◆ **Supplied text**
════════
You never know when death will come--unless you make a few special arrangements. Because once the Hitman takes your assignment, someone takes a bullet. It's not a righteous way of life, but we all have to make a living. Even if it means making a killing.
--Ad for the role-playing video game ``HITMAN: Codename 47,'' in the May, 2000 issue of Computer Gaming World:
The advertiser, the British firm Eidos, promises the American child who buys their game: ``Unsurpassed 3D graphics, weapons modeling and character [killer and victim] movement''; ``Full access to black market weapons, supplies and personnel''; and ``AI [artificial intelligence] that defines the genre of the thinking shooter.''
The child customer gets realistic training as a mercenary assassin, after the bloody content is morally neutralized and made exciting.
In this report, EIR visits some of the leading corporations that make and sell violent video games in the United States.
It is a very lucrative business for its perpetrators, who seldom appear before the public; yet the revenue from this sordid enterprise, between $9 and $11 billion per year, is now surpassing movie theater ticket sales. The identity and background of those responsible for this mayhem, if widely known, might cause them considerable trouble.
A case in point is Midway Home Entertainment.
In December 1999--more than seven months after the massacre at Columbine High School in Littleton, Colorado by video-game addicts Eric Harris and Dylan Klebold--the Chicago City Council voted to grant $2 million to Midway, to keep its corporate headquarters in the city.
Two aspects of this deal were not well publicized: what Midway sells, and the firm's corporate affiliations.
News stories about the protests provoked by the Chicago grant, mentioned that the company publishes ``Mortal Kombat,'' a game in which a character may tear out the vital organs of his opponent. But media accounts did not discuss Midway's retailing of ``Doom'' and ``Quake,'' the advanced point-and-shoot ``death match'' games which have trained the Columbine and other young shooters to kill mindlessly.
The website of Midway Games carries this advertisement for ``Quake'':
Gun 'em down.... Blow 'em to pieces ... or DIE!|...The game is ``rated M'' for ``Mature,'' an in-joke of the game purveyors, meaning that such games are ``suitable for persons ages 17 and older''; but millions of child customers are living in this hellish fantasy world.
- Incorporates the ferocity of the single player game with the supreme bloodlust of the two player Deathmatch....
- Realistic explosions echo and reverberate, transporting the player to a hellish, dungeon-like environment....:
What kind of people would deliberately turn children into gangsters? The answer may not be all that surprising.
════════
◆ **Material shown**

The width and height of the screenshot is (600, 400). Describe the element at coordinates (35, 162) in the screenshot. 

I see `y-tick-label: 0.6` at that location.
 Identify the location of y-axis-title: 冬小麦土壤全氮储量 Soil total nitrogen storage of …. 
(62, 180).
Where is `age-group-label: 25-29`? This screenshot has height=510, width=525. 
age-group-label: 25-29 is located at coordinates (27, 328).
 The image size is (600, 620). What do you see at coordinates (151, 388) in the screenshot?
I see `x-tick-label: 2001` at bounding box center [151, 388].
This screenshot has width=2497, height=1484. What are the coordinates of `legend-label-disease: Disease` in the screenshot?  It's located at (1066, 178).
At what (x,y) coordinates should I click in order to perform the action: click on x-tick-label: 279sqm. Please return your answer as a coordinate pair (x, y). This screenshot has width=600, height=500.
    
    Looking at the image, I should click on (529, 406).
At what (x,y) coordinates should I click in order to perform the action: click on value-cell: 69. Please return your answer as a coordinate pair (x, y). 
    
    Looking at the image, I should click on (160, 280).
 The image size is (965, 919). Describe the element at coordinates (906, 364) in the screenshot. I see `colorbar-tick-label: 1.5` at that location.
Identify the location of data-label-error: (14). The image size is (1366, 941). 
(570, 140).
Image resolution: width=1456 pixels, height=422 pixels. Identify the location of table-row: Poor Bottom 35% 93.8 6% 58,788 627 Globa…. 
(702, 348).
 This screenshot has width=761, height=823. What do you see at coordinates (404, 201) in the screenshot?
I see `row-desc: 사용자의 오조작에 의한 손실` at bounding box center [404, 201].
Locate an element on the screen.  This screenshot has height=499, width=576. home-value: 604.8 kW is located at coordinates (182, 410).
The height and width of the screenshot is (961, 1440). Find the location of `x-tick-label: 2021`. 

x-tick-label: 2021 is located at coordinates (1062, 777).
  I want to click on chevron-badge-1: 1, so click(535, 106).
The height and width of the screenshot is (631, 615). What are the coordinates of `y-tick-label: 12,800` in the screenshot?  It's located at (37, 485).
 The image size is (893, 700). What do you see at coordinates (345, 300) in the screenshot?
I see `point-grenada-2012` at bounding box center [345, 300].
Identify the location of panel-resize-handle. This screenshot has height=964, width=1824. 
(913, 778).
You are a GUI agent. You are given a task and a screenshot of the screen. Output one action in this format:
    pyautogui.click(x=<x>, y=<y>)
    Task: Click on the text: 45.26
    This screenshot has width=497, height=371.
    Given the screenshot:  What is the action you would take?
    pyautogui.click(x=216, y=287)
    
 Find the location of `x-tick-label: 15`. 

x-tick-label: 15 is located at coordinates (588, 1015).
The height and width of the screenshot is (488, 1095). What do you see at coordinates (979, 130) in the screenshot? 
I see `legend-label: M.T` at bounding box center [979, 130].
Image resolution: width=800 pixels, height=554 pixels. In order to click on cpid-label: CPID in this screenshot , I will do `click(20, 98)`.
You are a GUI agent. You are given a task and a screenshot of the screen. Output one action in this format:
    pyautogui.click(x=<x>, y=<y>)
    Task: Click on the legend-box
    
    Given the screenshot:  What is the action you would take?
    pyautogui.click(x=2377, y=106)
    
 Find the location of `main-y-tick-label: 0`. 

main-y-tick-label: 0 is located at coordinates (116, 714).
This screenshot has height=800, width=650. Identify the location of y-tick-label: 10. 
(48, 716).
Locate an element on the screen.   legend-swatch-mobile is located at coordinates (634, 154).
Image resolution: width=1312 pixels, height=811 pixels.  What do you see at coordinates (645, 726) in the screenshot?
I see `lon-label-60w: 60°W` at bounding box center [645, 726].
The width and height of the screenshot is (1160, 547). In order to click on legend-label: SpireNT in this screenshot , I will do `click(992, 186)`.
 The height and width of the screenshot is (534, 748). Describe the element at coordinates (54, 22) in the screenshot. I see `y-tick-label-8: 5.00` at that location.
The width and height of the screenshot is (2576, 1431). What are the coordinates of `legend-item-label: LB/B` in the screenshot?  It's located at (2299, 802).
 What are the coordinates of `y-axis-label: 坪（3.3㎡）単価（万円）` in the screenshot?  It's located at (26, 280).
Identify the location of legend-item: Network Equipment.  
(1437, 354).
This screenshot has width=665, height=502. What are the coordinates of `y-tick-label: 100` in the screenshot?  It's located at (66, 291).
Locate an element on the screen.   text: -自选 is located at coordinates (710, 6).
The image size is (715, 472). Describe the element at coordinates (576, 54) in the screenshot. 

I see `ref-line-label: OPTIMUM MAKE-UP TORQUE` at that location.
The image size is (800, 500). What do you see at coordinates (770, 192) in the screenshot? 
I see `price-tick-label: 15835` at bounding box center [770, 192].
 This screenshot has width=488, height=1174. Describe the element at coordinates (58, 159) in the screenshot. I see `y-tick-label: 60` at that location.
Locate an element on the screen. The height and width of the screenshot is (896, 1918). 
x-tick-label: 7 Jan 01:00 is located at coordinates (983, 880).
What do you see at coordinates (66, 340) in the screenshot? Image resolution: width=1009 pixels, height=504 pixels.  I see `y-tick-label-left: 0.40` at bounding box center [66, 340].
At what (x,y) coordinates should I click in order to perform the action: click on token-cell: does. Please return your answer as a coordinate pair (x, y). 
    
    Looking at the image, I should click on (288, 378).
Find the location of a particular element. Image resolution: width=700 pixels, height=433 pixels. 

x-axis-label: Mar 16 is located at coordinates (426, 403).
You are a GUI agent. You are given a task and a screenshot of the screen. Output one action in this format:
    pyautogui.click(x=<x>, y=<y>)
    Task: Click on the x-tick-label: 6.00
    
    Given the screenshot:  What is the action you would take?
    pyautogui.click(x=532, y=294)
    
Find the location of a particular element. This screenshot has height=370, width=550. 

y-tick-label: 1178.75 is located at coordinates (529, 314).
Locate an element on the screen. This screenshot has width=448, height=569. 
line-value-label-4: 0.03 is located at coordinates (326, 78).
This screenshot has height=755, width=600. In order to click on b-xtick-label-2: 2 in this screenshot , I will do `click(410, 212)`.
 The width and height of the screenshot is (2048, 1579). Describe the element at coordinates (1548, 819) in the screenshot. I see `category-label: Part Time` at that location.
════════
◆ **Actions to take**
1 – Change "GUI agent" to "interface agent" in the records, starting with the line that contains "Image resolution: width=800" and going on through the line that contains "coordinates (710, 6).". Reproduce only those lines, with everything else unchanged.
2 – Go on with the text about violent video games from where it stops.

◆ **Answers to the exercises**
1 –
Image resolution: width=800 pixels, height=554 pixels. In order to click on cpid-label: CPID in this screenshot , I will do `click(20, 98)`.
You are a interface agent. You are given a task and a screenshot of the screen. Output one action in this format:
    pyautogui.click(x=<x>, y=<y>)
    Task: Click on the legend-box
    
    Given the screenshot:  What is the action you would take?
    pyautogui.click(x=2377, y=106)
    
 Find the location of `main-y-tick-label: 0`. 

main-y-tick-label: 0 is located at coordinates (116, 714).
This screenshot has height=800, width=650. Identify the location of y-tick-label: 10. 
(48, 716).
Locate an element on the screen.   legend-swatch-mobile is located at coordinates (634, 154).
Image resolution: width=1312 pixels, height=811 pixels.  What do you see at coordinates (645, 726) in the screenshot?
I see `lon-label-60w: 60°W` at bounding box center [645, 726].
The width and height of the screenshot is (1160, 547). In order to click on legend-label: SpireNT in this screenshot , I will do `click(992, 186)`.
 The height and width of the screenshot is (534, 748). Describe the element at coordinates (54, 22) in the screenshot. I see `y-tick-label-8: 5.00` at that location.
The width and height of the screenshot is (2576, 1431). What are the coordinates of `legend-item-label: LB/B` in the screenshot?  It's located at (2299, 802).
 What are the coordinates of `y-axis-label: 坪（3.3㎡）単価（万円）` in the screenshot?  It's located at (26, 280).
Identify the location of legend-item: Network Equipment.  
(1437, 354).
This screenshot has width=665, height=502. What are the coordinates of `y-tick-label: 100` in the screenshot?  It's located at (66, 291).
Locate an element on the screen.   text: -自选 is located at coordinates (710, 6).

2 –
It turns out that the corporate entity known as Midway Games is a legal fiction. Corporate spokesman Patrick Fitzgerald admitted to EIR on April 12 that Midway is located in the same office (at 3401 North California, Chicago 60618) as its parent company WMS Industries, and has ``contractual obligations'' with WMS, but claimed that Midway has been a separate company since WMS ``spun it off'' in 1998.
In fact, the same group controls the parent company, WMS, and Midway, its video-games front.
WMS, also known as Williams Industries, is one of the largest manufacturers of slot machines for American gambling casinos. Fitzgerald said that around the same time as WMS/Williams certified Midway as ``separate,'' the company sold off its own holdings of racetracks and Caribbean gambling casinos.
The slot machine business survives the old Chicago pinball machine manufacturing operations of Williams Industries. Back in the Al Capone era, pinball machines were an integral component of the mob-controlled distribution rackets in urban taverns.
Midway Games, Inc. reported to the Securities and Exchange Commission (form 14A, filed Dec. 14, 1999) that Sumner M. Redstone owns 25.3% of the company's common stock, and that Neil D. Nicastro owns 5.7%. Nicastro is chairman and chief executive of Midway; his father, Louis J. Nicastro, is also a Midway director.
On the same day, WMS Industries filed the same SEC form, revealing that Sumner M. Redstone owns 23.4% of WMS common stock; that WMS chairman and president Louis J. Nicastro owns 24.9% of WMS; and his son Neil D. Nicastro, the boss of Midway, owns 23.4% of WMS.
Redstone's personal fortune of $6.4 billion jumped him from 37th to 15th place among the super-rich, USA Today reported on Jan. 26, 1999. Besides producing slot machines and killer-trainer games, Redstone owned MTV, Paramount Pictures, and Blockbuster Video.
Also on the Midway board is Chicago executive William C. Bartholomay, a partner of media magnate Ted Turner and the chairman of the Atlanta Braves baseball team.
Players seize new territories, crush enemies, and betray allies in a fast-paced, ruthless quest for world domination.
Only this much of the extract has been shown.